Predicting LLM Reasoning Performance with Small Proxy Model
Woosung Koh · Juyoung Suk · Sungjun Han · Se-Young Yun · Jay Shin
Abstract
Given the prohibitive cost of pre-training large language models, it is essential to leverage smaller proxy models to optimize recipes before scaling up. However, this approach becomes challenging for reasoning capabilities, which exhibit \textit{emergent} behavior that only appears reliably at larger model sizes, often exceeding 7B parameters. To address this, we introduce \tsc{rBridge}, showing that small proxies ($\leq$1B) can effectively predict large-model reasoning by aligning more closely with \textbf{(1)} the pre-training objective and \textbf{(2)} the target task. \tsc{rBridge} achieves this by weighting negative log-likelihood with task alignment, using reasoning traces from frontier models as gold labels.
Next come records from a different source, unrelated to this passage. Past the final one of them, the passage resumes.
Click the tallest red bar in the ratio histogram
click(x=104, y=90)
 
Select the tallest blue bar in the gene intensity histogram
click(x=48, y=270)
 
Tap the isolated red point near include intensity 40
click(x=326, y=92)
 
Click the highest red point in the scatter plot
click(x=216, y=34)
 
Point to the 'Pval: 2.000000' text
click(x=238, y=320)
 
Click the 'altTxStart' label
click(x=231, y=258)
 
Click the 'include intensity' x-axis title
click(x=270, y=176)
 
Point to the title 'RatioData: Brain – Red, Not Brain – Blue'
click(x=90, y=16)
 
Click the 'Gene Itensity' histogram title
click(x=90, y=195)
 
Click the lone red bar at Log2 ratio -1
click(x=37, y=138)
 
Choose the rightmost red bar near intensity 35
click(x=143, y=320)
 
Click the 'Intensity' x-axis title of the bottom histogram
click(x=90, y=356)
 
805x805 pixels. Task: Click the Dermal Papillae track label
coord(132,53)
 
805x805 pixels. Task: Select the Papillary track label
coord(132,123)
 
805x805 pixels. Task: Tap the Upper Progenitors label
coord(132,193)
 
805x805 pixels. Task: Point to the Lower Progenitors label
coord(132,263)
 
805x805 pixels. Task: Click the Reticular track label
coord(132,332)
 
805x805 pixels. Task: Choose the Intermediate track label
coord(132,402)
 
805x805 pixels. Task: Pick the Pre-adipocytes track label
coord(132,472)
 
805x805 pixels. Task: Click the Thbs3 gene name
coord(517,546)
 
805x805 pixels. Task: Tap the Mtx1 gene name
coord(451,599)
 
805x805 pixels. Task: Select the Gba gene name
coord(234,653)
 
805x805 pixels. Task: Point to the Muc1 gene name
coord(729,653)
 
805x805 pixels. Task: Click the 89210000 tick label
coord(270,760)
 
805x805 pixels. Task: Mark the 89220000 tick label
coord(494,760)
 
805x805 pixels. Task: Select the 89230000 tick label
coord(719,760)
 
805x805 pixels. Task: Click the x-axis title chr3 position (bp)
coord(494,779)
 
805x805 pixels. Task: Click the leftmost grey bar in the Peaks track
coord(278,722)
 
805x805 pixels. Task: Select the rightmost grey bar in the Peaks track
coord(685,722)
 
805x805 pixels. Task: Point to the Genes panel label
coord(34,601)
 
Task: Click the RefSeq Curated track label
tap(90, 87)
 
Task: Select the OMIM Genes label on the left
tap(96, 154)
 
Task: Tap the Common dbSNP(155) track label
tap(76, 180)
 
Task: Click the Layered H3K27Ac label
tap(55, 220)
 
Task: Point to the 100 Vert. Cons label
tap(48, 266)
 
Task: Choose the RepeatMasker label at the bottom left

In our experiments, \tsc{rBridge} \textbf{(i)} reduces dataset ranking costs by over 100$\times$ relative to the best baseline, \textbf{(ii)} achieves the strongest correlation across six reasoning benchmarks at 1B to 32B scale, and \textbf{(iii)} transfers predictive relationships across pre-training recipes at 1B to 7B scale. These findings indicate that \tsc{rBridge} offers a practical path for exploring reasoning-oriented pre-training at lower cost.